HOW TO COMPLETE THIS TASK
Please print, exactly, only the lines in the entries below from the line that has "You are a GUI" through the line that has "Given: Open Wallpaper settings from sidebar". Pictures don't go in.

#### EXTRACTED RECORDS

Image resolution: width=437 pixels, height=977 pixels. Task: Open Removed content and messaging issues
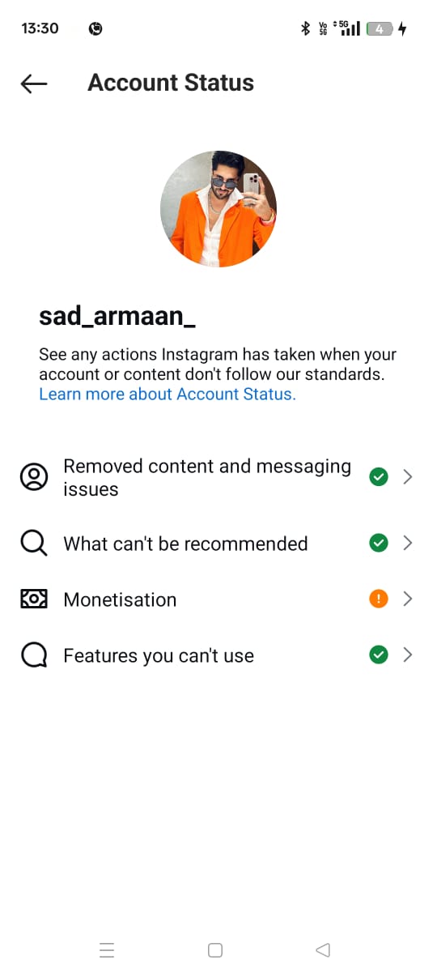[217, 477]
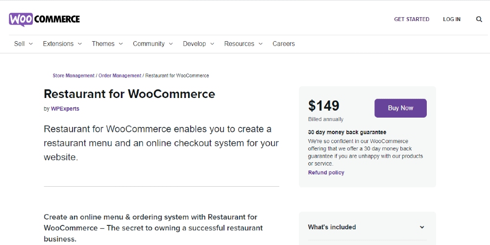Click the Log In link
Screen dimensions: 490x245
(452, 20)
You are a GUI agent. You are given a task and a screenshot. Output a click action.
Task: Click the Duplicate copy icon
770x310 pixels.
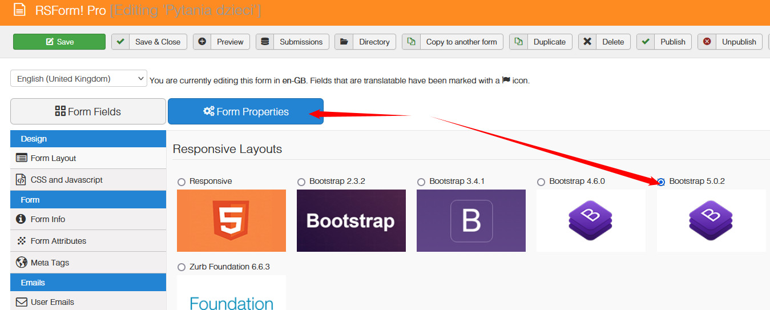518,42
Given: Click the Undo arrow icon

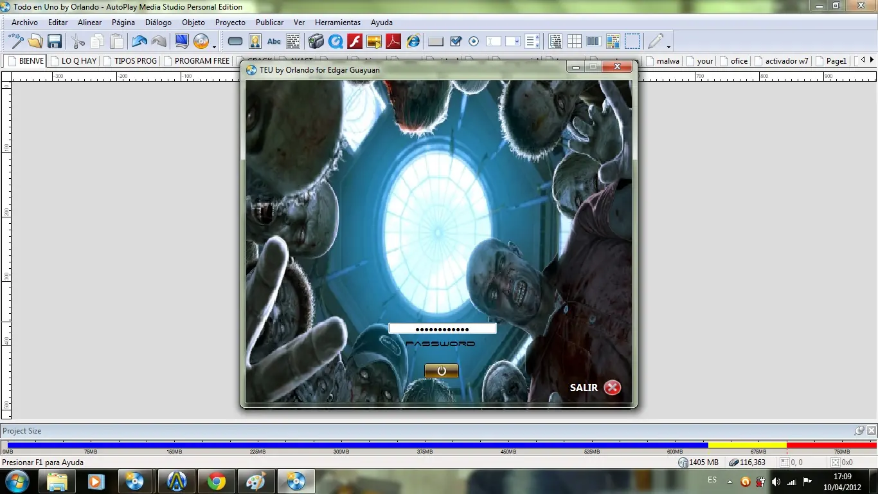Looking at the screenshot, I should click(139, 42).
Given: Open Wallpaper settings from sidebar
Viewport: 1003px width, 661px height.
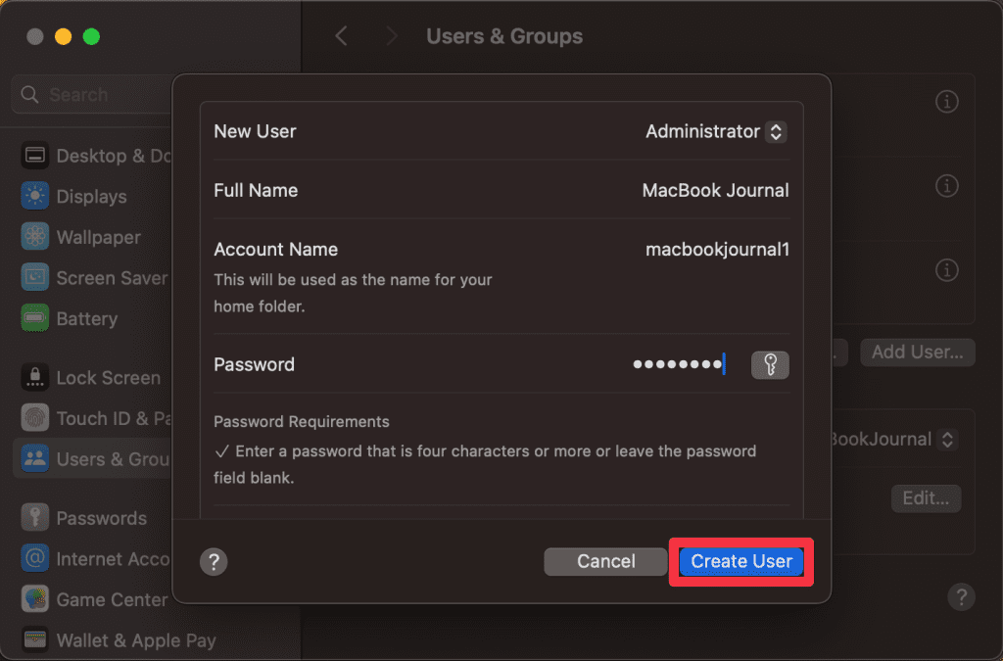Looking at the screenshot, I should [x=98, y=238].
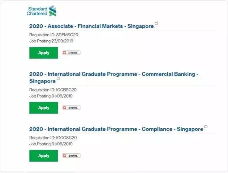Apply to the Financial Markets Associate job
The image size is (228, 173).
coord(44,53)
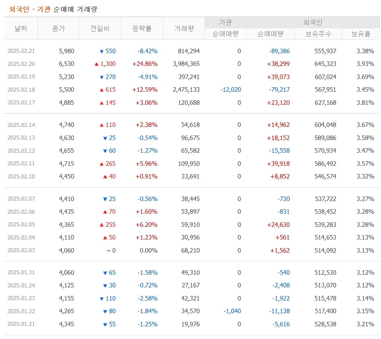The image size is (381, 339).
Task: Sort the table by 날짜 column
Action: point(21,28)
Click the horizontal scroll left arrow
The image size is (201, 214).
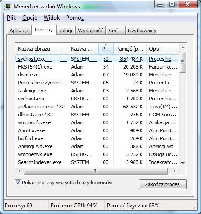(19, 171)
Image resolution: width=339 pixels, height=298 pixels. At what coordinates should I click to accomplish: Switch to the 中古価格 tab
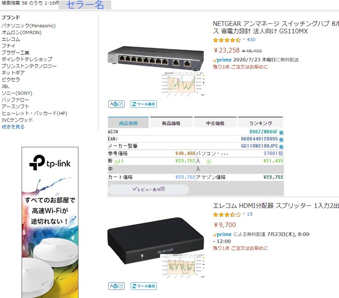[x=215, y=123]
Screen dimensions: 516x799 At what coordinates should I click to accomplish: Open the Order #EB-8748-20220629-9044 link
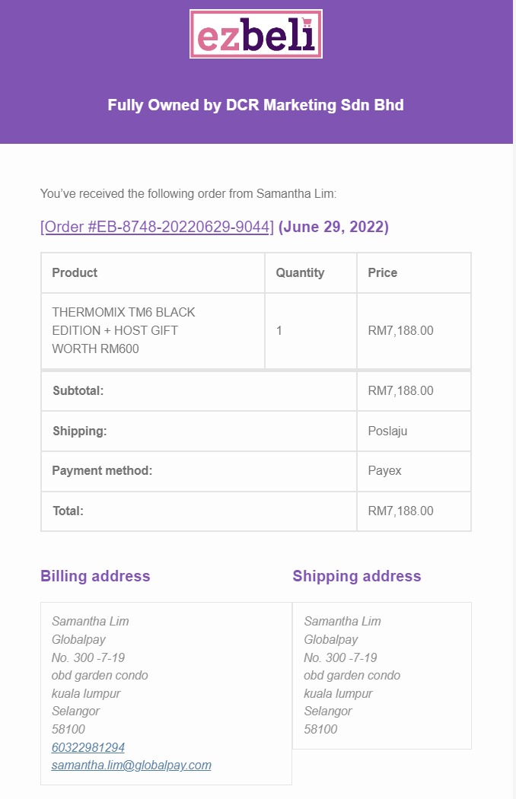[x=157, y=227]
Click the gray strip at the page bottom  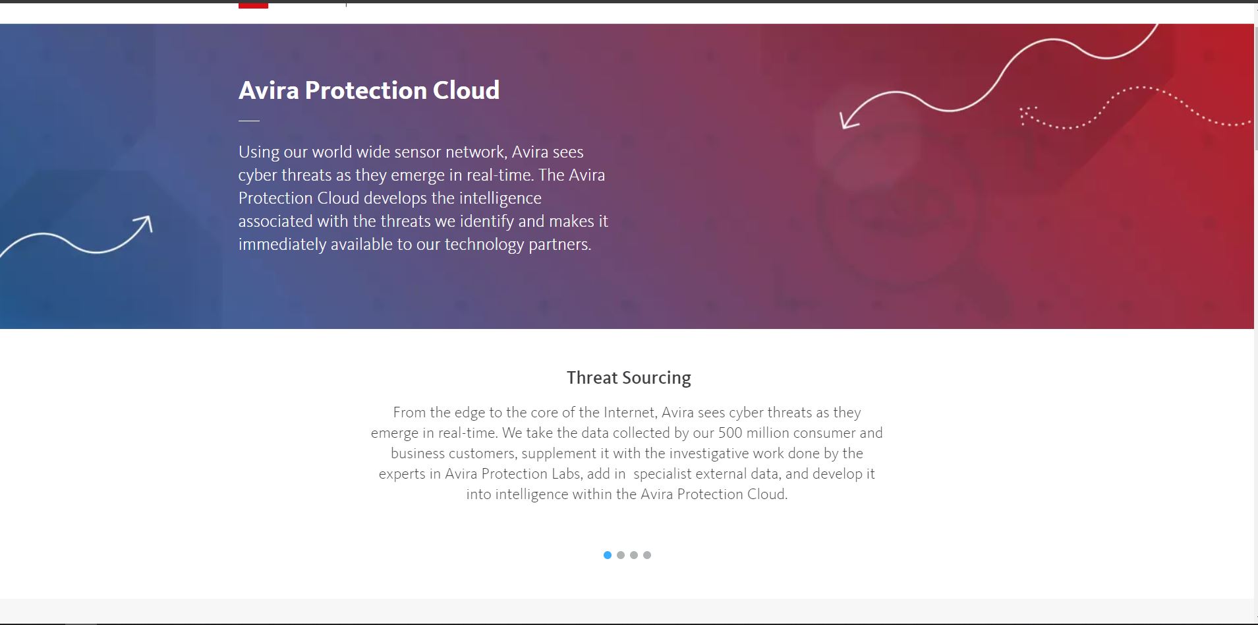626,611
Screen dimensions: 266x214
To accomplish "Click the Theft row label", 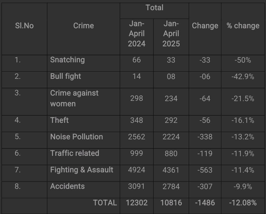I will pos(60,120).
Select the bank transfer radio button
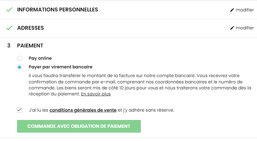Screen dimensions: 257x141 point(20,67)
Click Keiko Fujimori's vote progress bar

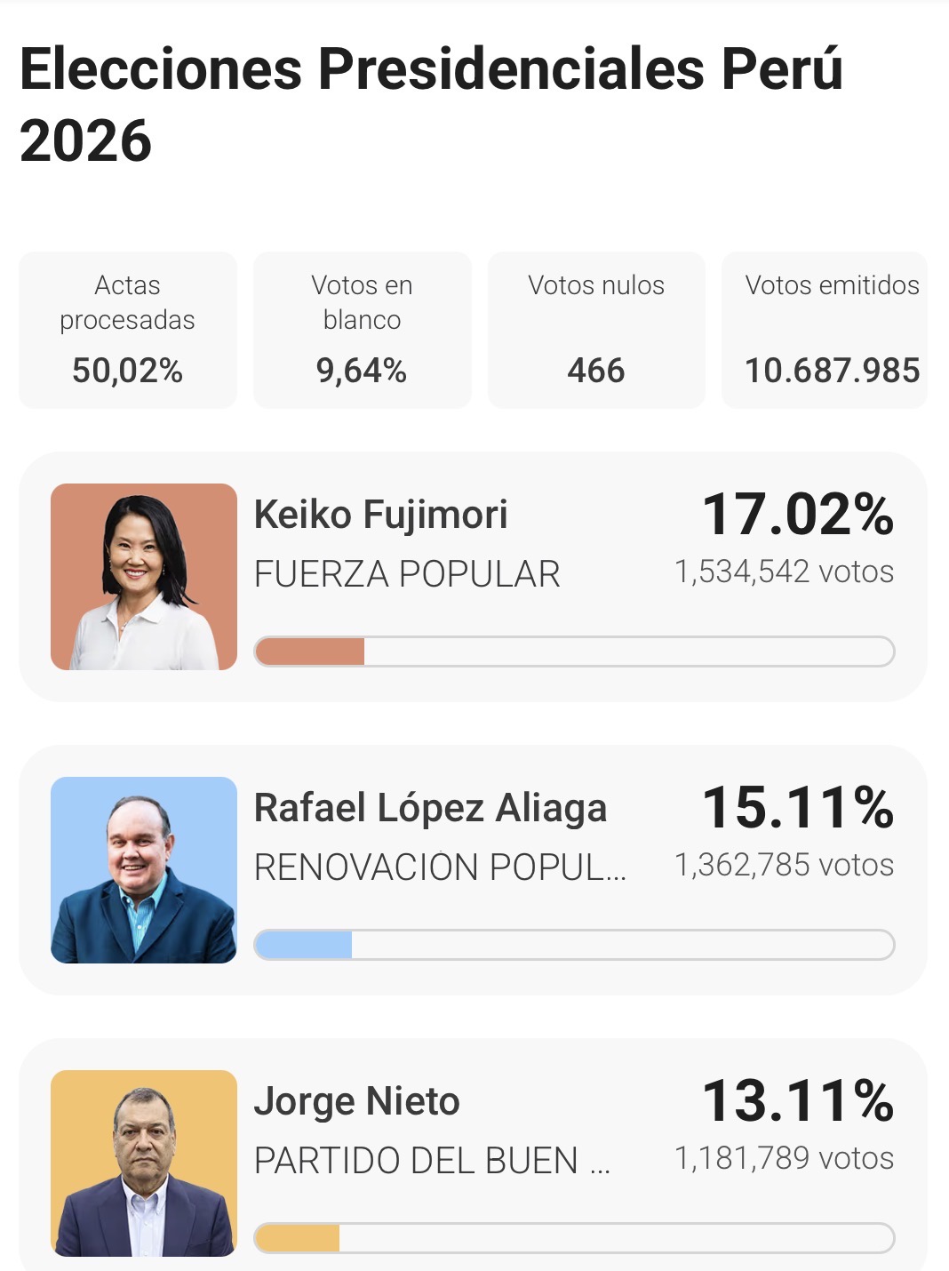coord(574,651)
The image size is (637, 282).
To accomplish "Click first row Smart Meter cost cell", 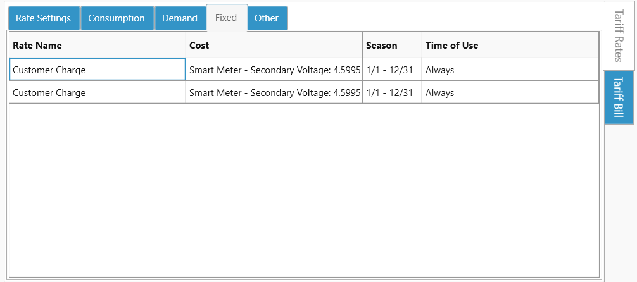I will [274, 70].

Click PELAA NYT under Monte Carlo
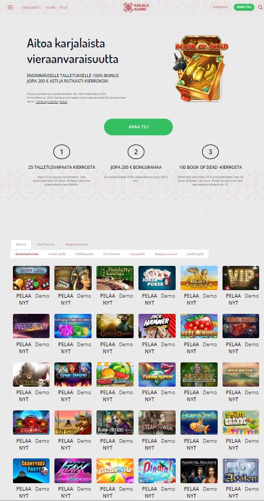pos(24,299)
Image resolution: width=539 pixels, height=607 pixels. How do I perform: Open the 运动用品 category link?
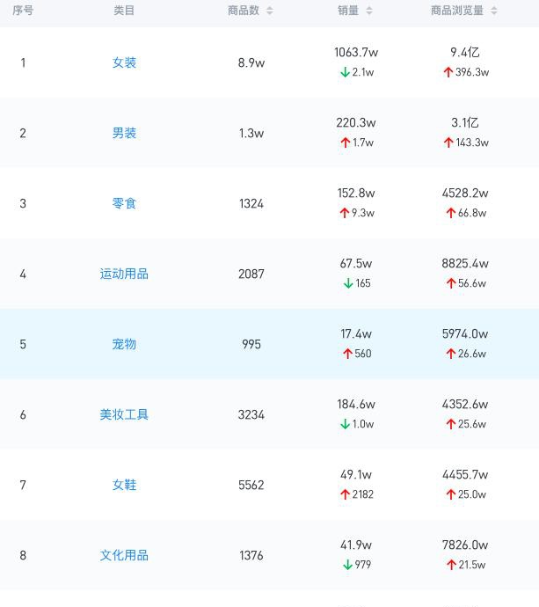click(x=124, y=274)
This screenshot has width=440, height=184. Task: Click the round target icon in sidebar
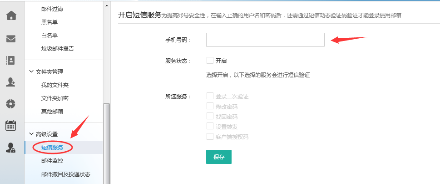coord(11,104)
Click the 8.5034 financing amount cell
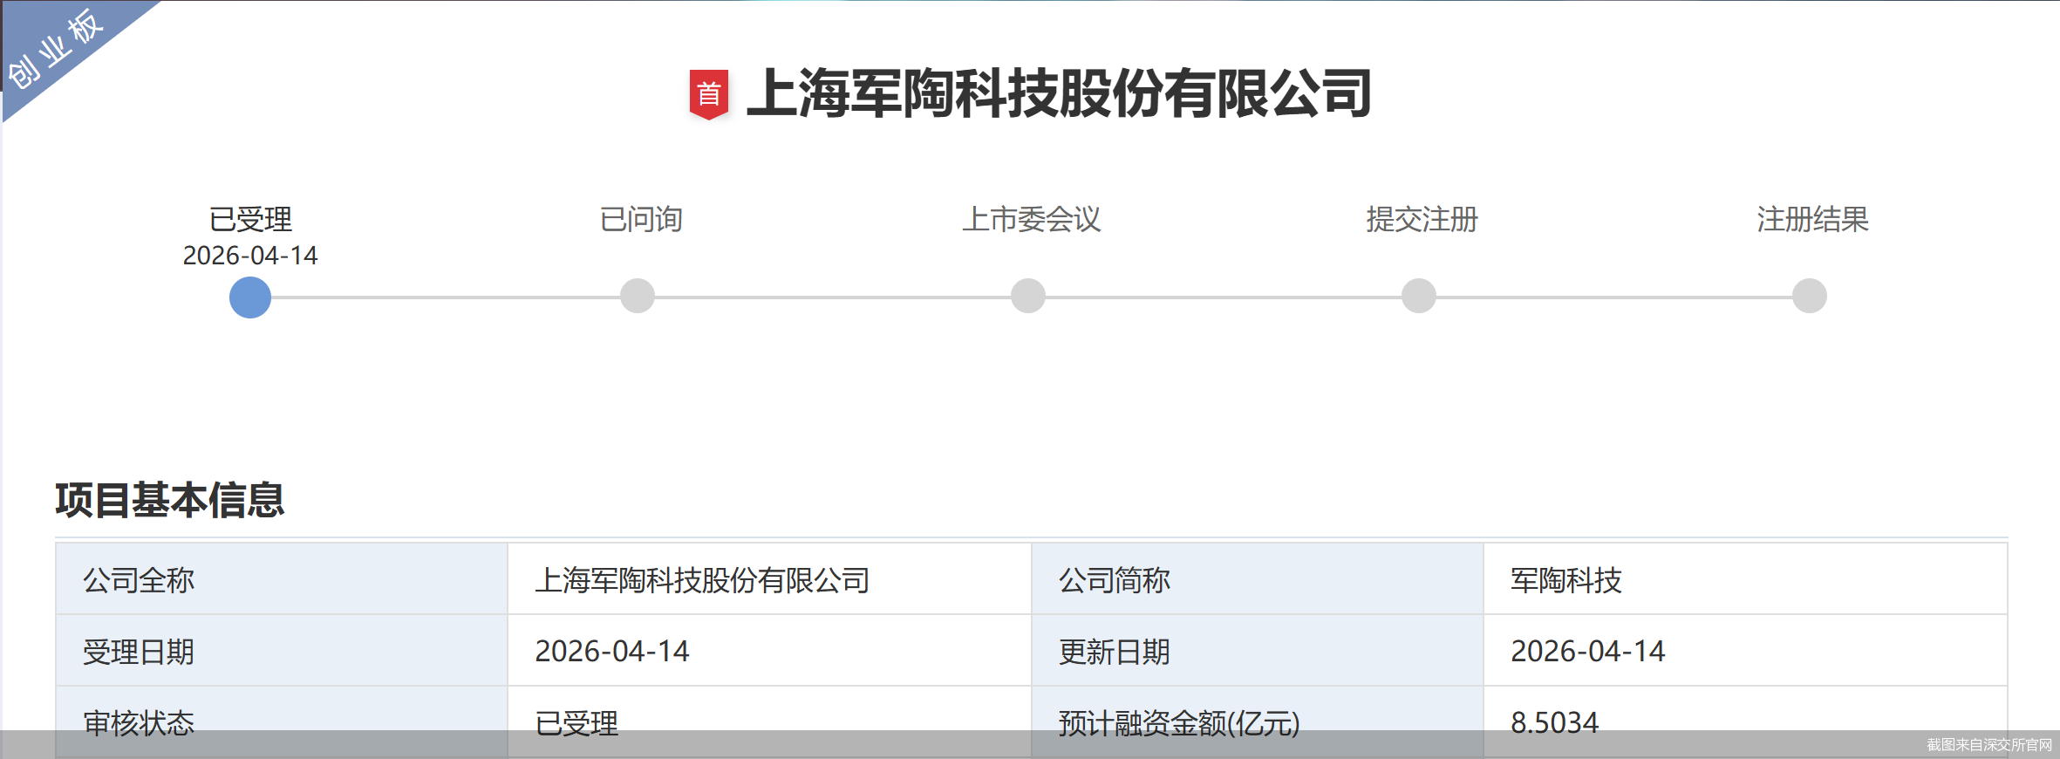Image resolution: width=2060 pixels, height=759 pixels. 1554,722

########

EXERCISE SOLUTION
You are a GUI agent. You are given a task and a screenshot. Output a click action.
Task: Click the Duplicate copy icon
770x310 pixels.
518,42
Given: Click the Undo arrow icon

Looking at the screenshot, I should click(139, 42).
Given: Open Wallpaper settings from sidebar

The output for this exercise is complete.